> _Text extract_:
------------------------
# Gheenoe 15'4" Project Bream Reaper



## Hsteele (Sep 5, 2013)

I bought a 1988 Gheenoe 15'4" last winter that I intended to only use as a canoe. I swore that I would not buy a motor nor trailer for it, but that did not last long. Here's the transformation.

Pictures from the day I bought the boat.
View attachment 1911

View attachment 1912
View attachment 1913


After using the boat a handful of times, I decided to take advantage of this learning opportunity by fixing some of the worn out spots on the hull (I had never worked with fiberglass and epoxy before).

View attachment 1914


View attachment 1915


I sanded the hull with 80 grit then 120 grit sand paper to prep for the epoxy. My first attempt with the epoxy ended abruptly due to hot temperatures outside. The epoxy and 100 degree heat didn't mix well. You can see how far I made it in the following picture.

View attachment 1916


So I sanded and tried again in a cooler environment.

View attachment 1918


The little bubbles you can see are why people roll and tip epoxy. Knowing that I was going to sand and paint afterwards, I didn't worry about it.

View attachment 1919


I used Duralux Marine Paint in their Pirogue Green color ($13/qt at Home Depot). One quart covered the hull twice.

View attachment 1917


A Yamaha 2 stoke 8 hp outboard popped up on Craigslist that was begging to be on the transom of this boat. It turned out to be a perfect fit and pushes two people with gear 16-18 mph.


----------



## Hsteele (Sep 5, 2013)

The next thing I couldn't turn down on Craigslist was a boat trailer in decent shape. By decent shape I really mean it was a complete POS but it had a frame, newer lights and a decent axle. Some rearranging, turning wrenches and paint provided a throne for my purdy Gheenoe.

View attachment 1921


View attachment 1922


View attachment 1923


View attachment 1924


View attachment 1925


View attachment 1926


Thanks for following along


----------



## JET4 (Jul 14, 2014)

very nice, looks good


----------



## WVonthefly (Sep 4, 2016)

Very nice, I need to do about the same for the one I just picked up


----------



## WhiteDog70810 (May 6, 2008)

Awesome name! Good work getting it cleaned up. Hauling any motorized boat, however light, in a truck bed gets old quick.

Nate


----------



## LowHydrogen (Dec 31, 2015)

Hsteele said:


> I bought a 1988 Gheenoe 15'4" last winter that I intended to only use as a canoe. I swore that I would not buy a motor nor trailer for it, but that did not last long. Here's the transformation.
> 
> I used Duralux Marine Paint in their Pirogue Green color ($13/qt at Home Depot). One quart covered the hull twice.
> 
> A Yamaha 2 stoke 8 hp outboard popped up on Craigslist that was begging to be on the transom of this boat. It turned out to be a perfect fit and pushes two people with gear 16-18 mph.


Man nice boat! I love a Gheenoe, pound for pound / dollar for dollar, I don't think they can be beat! That thing was super clean for not having been registered since 92'!


----------
------------------------
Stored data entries

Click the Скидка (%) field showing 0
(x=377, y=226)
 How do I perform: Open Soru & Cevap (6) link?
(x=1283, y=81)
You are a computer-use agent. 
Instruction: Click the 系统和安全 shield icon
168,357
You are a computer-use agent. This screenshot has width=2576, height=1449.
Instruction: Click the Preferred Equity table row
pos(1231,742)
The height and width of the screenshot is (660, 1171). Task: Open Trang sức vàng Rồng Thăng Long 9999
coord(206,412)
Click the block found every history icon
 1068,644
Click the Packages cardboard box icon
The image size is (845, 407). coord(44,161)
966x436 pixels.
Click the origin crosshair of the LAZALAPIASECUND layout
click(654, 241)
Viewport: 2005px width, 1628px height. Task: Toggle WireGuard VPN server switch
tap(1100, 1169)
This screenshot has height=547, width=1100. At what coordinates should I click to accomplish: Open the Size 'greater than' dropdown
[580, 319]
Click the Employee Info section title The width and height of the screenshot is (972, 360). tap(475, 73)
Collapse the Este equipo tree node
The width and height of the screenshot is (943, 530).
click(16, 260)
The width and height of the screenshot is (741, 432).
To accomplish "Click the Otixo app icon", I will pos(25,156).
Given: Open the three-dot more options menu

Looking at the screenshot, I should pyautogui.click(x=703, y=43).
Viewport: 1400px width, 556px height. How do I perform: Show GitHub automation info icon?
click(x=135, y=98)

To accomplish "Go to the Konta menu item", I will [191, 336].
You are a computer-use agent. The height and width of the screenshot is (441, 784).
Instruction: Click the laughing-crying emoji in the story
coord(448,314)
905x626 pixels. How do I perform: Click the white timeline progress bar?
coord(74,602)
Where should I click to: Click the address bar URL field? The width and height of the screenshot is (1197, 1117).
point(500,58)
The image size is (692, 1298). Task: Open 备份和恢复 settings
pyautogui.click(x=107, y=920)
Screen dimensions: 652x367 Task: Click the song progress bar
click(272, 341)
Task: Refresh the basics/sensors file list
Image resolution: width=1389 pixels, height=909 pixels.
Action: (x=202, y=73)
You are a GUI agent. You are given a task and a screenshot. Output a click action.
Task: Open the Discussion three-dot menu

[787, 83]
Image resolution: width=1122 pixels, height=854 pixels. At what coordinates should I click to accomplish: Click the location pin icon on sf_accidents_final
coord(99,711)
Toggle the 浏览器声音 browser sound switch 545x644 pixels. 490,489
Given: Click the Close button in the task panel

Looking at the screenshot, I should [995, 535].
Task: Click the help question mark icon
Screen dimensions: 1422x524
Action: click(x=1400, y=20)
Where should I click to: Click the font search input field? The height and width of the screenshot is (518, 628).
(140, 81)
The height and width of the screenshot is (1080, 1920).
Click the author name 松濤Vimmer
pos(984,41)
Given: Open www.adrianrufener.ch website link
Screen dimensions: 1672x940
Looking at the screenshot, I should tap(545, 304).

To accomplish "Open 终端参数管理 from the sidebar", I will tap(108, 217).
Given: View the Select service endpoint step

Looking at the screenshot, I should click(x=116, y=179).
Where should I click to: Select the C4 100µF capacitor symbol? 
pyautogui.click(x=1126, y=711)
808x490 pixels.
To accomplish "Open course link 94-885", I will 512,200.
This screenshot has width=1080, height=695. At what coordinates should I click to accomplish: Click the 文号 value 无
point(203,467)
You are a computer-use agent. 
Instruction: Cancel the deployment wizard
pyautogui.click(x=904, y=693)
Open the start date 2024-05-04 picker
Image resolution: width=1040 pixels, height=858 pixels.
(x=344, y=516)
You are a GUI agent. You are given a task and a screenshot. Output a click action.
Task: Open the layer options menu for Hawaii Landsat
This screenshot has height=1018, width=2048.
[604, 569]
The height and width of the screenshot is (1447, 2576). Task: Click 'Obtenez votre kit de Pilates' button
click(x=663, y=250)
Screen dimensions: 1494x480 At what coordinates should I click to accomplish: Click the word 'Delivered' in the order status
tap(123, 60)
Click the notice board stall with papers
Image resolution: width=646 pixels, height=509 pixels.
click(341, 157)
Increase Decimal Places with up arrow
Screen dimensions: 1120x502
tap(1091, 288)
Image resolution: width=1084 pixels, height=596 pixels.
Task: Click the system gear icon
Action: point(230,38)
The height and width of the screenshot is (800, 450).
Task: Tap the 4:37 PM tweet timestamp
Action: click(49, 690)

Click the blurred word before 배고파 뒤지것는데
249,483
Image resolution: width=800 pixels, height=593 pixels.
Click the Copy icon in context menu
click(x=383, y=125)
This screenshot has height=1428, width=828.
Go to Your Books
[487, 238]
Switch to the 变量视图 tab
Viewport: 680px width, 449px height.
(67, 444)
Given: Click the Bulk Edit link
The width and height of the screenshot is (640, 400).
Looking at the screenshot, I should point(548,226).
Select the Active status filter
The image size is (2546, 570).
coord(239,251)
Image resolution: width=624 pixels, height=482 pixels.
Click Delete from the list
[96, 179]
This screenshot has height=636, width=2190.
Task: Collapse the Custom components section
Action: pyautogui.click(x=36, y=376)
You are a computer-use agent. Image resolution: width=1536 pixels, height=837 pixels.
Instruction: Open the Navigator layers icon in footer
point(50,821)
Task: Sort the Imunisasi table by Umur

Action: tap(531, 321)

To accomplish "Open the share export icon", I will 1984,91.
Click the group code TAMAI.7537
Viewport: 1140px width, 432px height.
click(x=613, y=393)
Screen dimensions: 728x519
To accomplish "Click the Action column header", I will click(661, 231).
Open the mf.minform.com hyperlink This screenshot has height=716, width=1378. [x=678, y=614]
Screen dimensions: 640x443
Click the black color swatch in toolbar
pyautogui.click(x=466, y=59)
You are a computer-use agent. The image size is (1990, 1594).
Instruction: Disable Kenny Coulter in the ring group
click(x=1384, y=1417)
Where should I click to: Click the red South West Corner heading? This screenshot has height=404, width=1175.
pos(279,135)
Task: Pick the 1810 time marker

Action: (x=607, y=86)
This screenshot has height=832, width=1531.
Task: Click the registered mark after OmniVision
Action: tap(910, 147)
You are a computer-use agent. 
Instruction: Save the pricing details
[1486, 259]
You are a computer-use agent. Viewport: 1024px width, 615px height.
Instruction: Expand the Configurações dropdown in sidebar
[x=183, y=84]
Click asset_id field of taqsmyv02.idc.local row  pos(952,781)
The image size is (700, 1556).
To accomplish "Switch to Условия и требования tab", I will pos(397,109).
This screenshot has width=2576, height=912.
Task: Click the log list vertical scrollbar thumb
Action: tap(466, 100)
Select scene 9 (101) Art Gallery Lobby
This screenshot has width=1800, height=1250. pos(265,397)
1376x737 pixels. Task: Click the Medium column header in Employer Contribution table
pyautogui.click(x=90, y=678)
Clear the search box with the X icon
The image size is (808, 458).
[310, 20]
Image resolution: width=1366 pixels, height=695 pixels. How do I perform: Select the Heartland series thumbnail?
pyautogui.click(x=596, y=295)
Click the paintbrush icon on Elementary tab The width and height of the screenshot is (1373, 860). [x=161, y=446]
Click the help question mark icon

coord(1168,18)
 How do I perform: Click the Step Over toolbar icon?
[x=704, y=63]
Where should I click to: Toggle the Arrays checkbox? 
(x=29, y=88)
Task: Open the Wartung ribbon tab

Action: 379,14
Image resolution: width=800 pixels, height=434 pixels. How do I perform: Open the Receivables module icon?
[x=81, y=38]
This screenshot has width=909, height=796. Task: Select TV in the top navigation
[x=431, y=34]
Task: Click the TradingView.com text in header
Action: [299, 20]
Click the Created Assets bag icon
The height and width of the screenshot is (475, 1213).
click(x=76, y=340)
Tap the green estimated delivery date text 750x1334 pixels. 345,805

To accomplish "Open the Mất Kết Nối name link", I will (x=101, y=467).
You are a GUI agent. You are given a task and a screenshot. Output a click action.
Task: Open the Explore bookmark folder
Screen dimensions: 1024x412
------------------------
> _Instructions for the task_:
In the Gheenoe thread above, recast the paragraph beginning "I sanded the hull" as a short bulleted list that keeps its main facts.

> _The response_:
- The hull was sanded with 80 grit and then 120 grit sandpaper to prepare it for epoxy.
- The first epoxy attempt ended abruptly because of hot outdoor temperatures.
- The epoxy did not work well in 100-degree heat.